Nuclear RNA exosome is the main 3'→5' RNA degradation and processing complex in eukaryotic cells and its dysregulation therefore impacts gene expression and viability. In this work we show that RNA exosome activity is necessary for maintaining cell wall stability in yeast Saccharomyces cerevisiae. While the essential RNA exosome catalytic subunit Dis3 provides exoribonuclease catalytic activity, the second catalytic subunit Rrp6 has a non-catalytic role in this process. RNA exosome cofactors Rrp47 and Air1/2 are also involved. RNA exosome mutants undergo osmoremedial cell lysis at high temperature or at physiological temperature upon treatment with cell wall stressors. Finally, we show that a defect in protein glycosylation is a major reason for cell wall instability of RNA exosome mutants. Genes encoding enzymes that act in the early steps of the protein glycosylation pathway are downregulated at high temperature in cells lacking Rrp6 protein or Dis3 exoribonuclease activity and overexpression of the essential enzyme Psa1, that catalyzes synthesis of the mannosylation precursor, suppresses temperature sensitivity and aberrant morphology of these cells. Furthermore, this defect is connected to a temperature-dependent increase in accumulation of non-coding RNAs transcribed from loci encoding relevant glycosylation-related genes.
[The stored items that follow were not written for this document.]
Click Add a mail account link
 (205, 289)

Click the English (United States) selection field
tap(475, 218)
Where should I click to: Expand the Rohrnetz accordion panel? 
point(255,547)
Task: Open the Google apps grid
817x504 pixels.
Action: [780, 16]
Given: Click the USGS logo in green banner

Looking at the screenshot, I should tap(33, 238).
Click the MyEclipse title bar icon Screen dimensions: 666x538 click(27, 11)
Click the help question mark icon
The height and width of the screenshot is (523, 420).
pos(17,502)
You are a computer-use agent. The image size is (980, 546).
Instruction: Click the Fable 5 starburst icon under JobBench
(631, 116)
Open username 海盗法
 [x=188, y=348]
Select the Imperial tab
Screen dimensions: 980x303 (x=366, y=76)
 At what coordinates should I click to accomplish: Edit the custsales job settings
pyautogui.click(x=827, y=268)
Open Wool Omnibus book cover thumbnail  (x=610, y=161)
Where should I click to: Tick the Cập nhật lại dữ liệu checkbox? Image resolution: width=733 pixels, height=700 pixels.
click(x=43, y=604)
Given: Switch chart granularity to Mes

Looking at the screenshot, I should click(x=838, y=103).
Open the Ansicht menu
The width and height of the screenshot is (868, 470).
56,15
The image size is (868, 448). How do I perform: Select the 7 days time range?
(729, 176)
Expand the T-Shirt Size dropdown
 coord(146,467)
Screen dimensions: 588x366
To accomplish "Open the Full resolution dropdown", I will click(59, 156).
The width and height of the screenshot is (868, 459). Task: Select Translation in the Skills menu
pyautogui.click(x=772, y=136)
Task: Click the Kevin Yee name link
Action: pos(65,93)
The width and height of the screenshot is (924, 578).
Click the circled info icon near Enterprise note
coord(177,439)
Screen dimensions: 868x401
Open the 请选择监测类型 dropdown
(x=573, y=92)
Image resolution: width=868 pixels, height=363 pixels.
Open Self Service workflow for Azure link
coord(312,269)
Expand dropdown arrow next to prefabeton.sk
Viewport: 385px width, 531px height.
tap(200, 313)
核RNA外泌体是真核细胞中主要的3'→5'RNA降解和加工复合物，其失调因此影响基因表达和活力。在这项工作中，我们表明 RNA 外泌体活性对于维持酿酒酵母细胞壁的稳定性是必需的。虽然必需的 RNA 外泌体催化亚基 Dis3 提供核糖核酸外切酶催化活性，但第二个催化亚基 Rrp6 在此过程中具有非催化作用。 RNA 外泌体辅助因子 Rrp47 和 Air1/2 也参与其中。 RNA外泌体突变体在用细胞壁应激物处理后在高温或生理温度下经历渗透介质细胞裂解。最后，我们发现蛋白质糖基化缺陷是RNA外泌体突变体细胞壁不稳定的主要原因。在缺乏 Rrp6 蛋白或 Dis3 核糖核酸外切酶活性以及必需酶 Psa1 过度表达的细胞中，编码在蛋白质糖基化途径早期步骤中起作用的酶的基因在高温下下调，Psa1 催化甘露糖基化前体的合成，抑制温度敏感性和异常形态这些细胞。此外，这种缺陷与从编码相关糖基化相关基因的基因座转录的非编码RNA积累的温度依赖性增加有关。